Training to improve an athlete's performance obeys the three principles of training, summarised here.

Specificity

To improve the range of movement for a particular joint action, you have to perform exercises for the specific mobility requirements of a given event. The coach can analyse the technique of his/her event, identify which joint actions are involved and determine which need to be improved in terms of the range of movement. A thrower, for example, might require improvements in his/her shoulder and spine mobility. A hurdler might need to develop his/her hip mobility.

The amount and nature of the mobility training required by each athlete will vary according to the individual athlete's event requirements and his/her individual range of movement for each joint action. It may be necessary to measure the range of movement for particular joint actions to determine the present range and future improvement.

Specificity is an important principle in strength training, where the exercise must be specific to the type of strength required, and is therefore related to the particular demands of the event. The coach should have knowledge of the predominant types of muscular activity associated with his/her particular event, the movement pattern involved and the type of strength required.

Although specificity is important, it is necessary in every schedule to include exercises of a general nature (e.g. power clean, squat). These do not relate too closely to the movement of any athletic event. They do, however, give a balanced development, and provide a strong base upon which highly specific exercise can be built.

When an athlete performs high velocity strength work, the force he/she generates is relatively low and therefore fails to stimulate substantial muscular growth. If performed extensively the athlete may not be inducing maximum adaptation with the muscles. It is important therefore for the athlete to use fast and slow movements to fully train the muscles.

Overload

When an athlete performs a mobility exercise he/she should stretch to the end of his/her range of movement. In active mobility the end of the range of movement is known as the active end position. Improvements in mobility can only be achieved by working at or beyond the active end position.
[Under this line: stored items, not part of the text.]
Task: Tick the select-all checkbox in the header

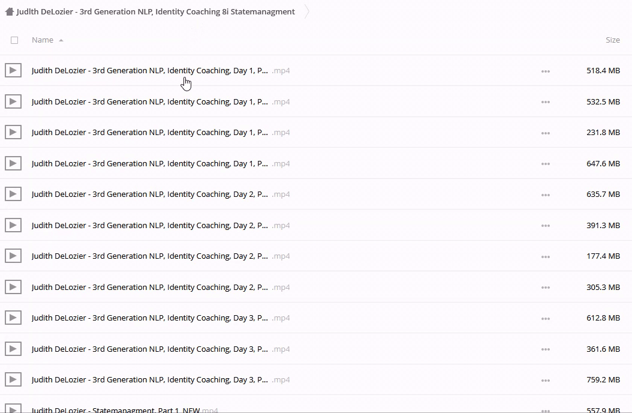Action: coord(14,40)
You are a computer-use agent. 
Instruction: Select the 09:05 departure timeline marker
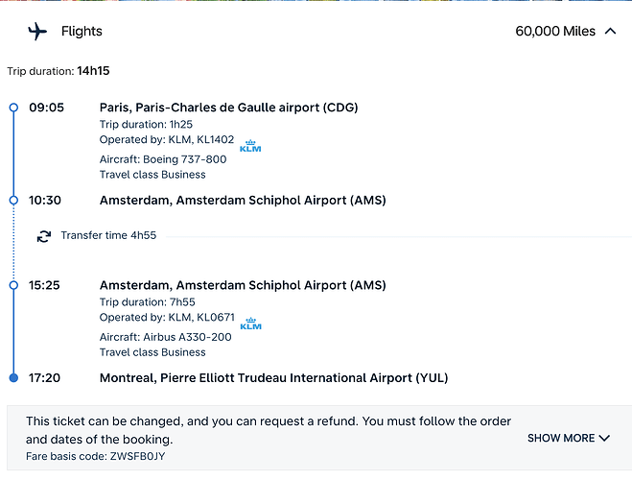click(x=13, y=108)
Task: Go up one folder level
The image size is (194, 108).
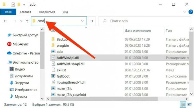Action: click(x=27, y=21)
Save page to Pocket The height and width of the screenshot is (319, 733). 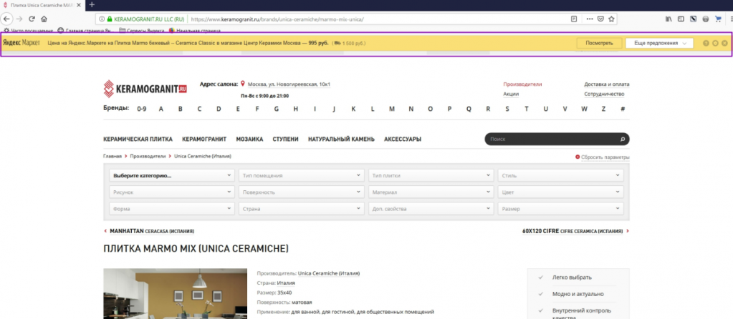pyautogui.click(x=600, y=19)

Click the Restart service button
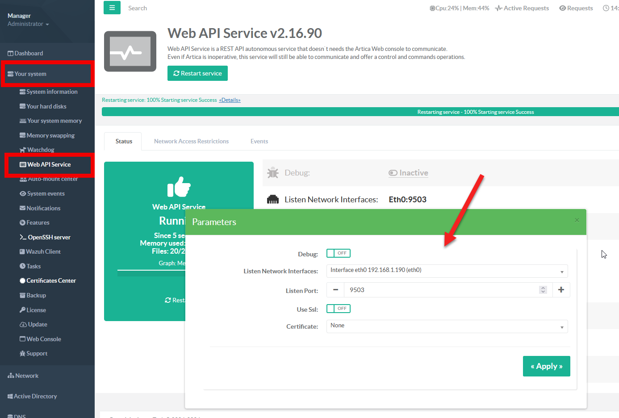click(x=197, y=73)
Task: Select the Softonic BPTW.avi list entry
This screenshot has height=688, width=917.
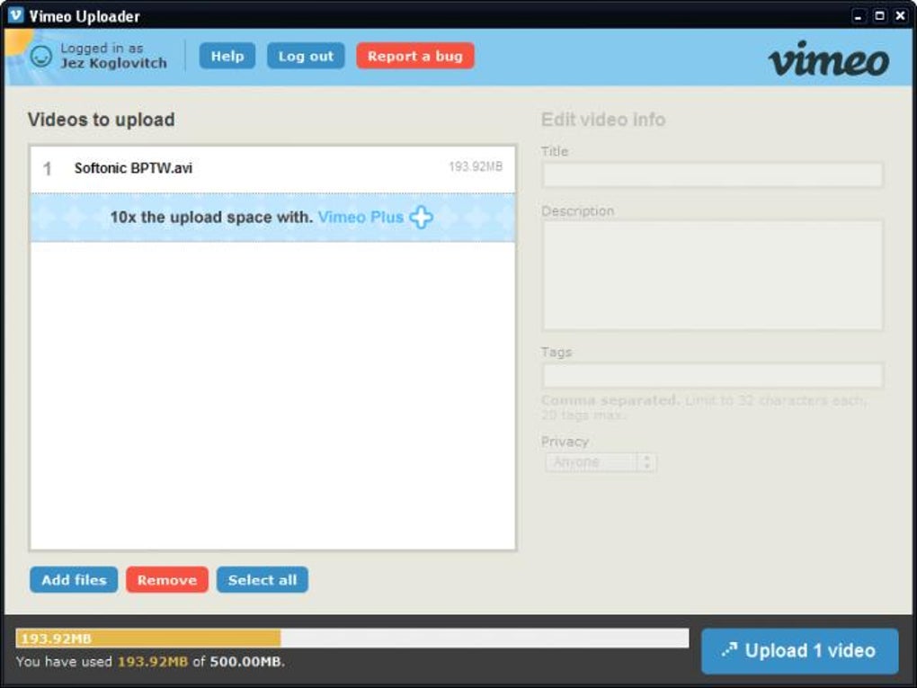Action: coord(270,167)
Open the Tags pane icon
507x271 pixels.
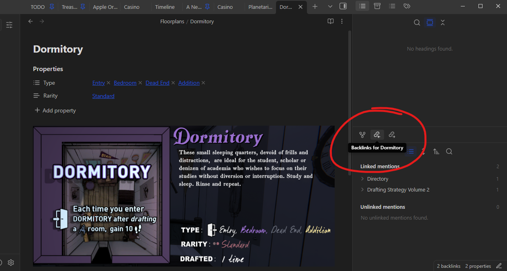point(407,6)
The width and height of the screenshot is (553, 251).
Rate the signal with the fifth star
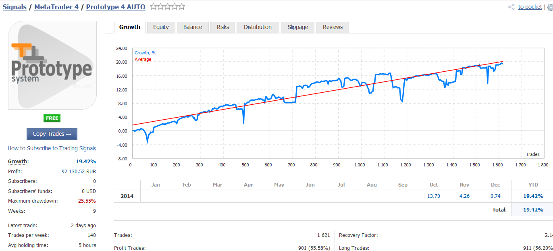pyautogui.click(x=182, y=6)
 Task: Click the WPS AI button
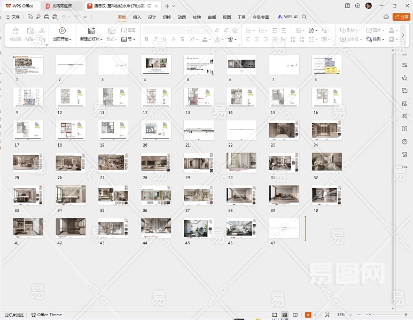point(287,17)
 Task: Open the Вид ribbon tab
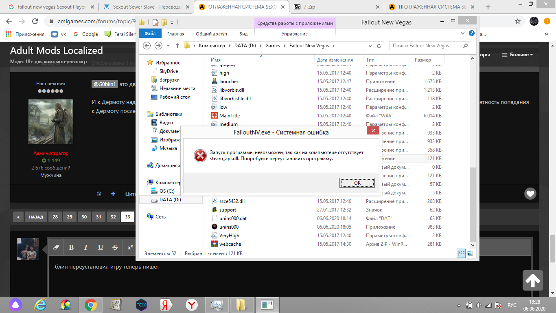pos(243,34)
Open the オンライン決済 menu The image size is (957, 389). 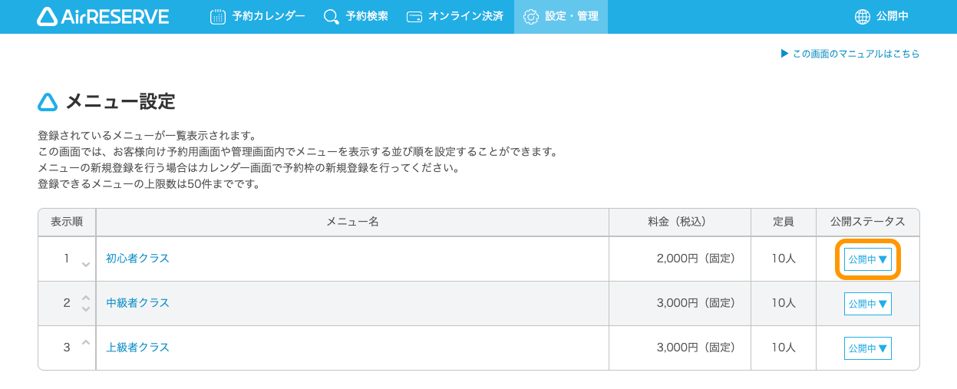point(454,17)
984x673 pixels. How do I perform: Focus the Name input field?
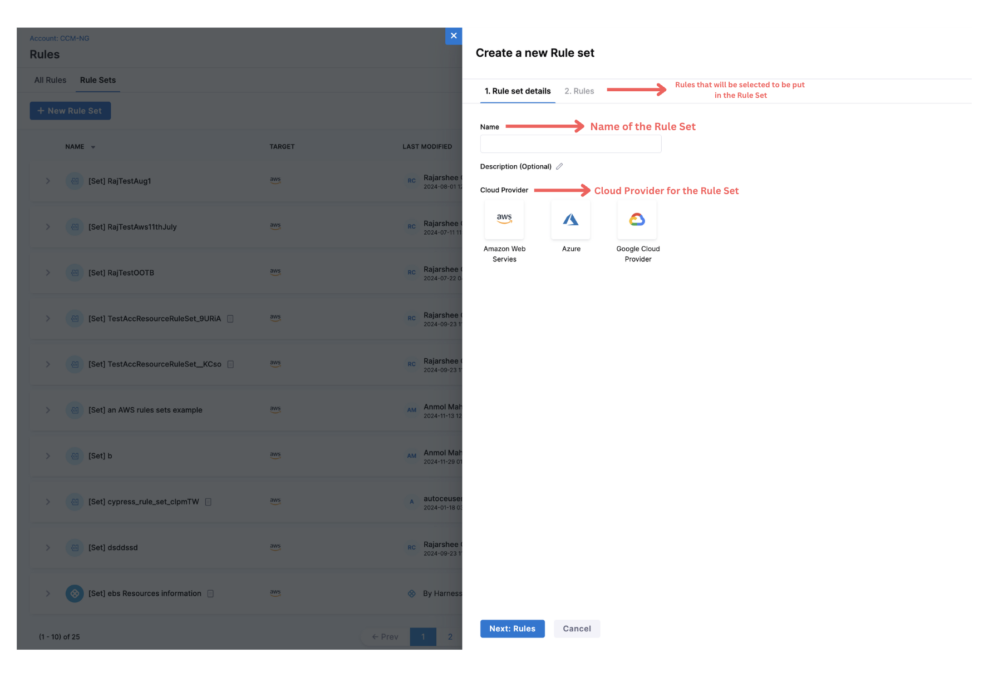570,144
Passive exercises involve passing the active end position, as the external force is able to move the limbs further than the active contracting of the protagonist muscles Kinetic mobility exercises use the momentum of the movement to bounce past the active end position.
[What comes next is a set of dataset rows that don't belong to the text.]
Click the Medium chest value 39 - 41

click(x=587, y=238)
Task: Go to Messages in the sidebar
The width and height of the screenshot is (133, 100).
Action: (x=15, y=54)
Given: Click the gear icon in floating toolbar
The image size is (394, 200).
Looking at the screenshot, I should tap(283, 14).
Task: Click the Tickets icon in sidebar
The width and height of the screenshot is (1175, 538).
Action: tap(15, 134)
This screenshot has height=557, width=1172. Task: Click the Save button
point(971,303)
A muscle will only strengthen when forced to operate beyond its customary intensity. The load must be progressively increased in order to further adaptive responses as training develops and the training stimulus is gradually raised. Overload can be progressed by increasing these factors:

• The resistance e.g. adding 5kg to the barbell

• The number of repetitions with a particular weight

• The number of sets of the exercise (work)
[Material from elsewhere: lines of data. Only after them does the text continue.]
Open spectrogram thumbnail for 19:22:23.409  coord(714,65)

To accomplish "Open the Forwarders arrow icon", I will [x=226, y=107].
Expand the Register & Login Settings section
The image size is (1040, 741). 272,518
• The intensity- more work in the same time, reducing the recovery periods

Reversibility

Improved ranges of movement can be achieved and maintained by regular use of mobility exercises. If an athlete ceases mobility training, his/her ranges of movement will decline over a period of time to those maintained by his/her other physical activities.

When training ceases the training effect will also stop. It eventually gradually reduces at approximately one third of the rate of acquisition.

Athletes must ensure that they continue strength training throughout the competitive period, although at a much reduced volume, or newly acquired strength will be lost.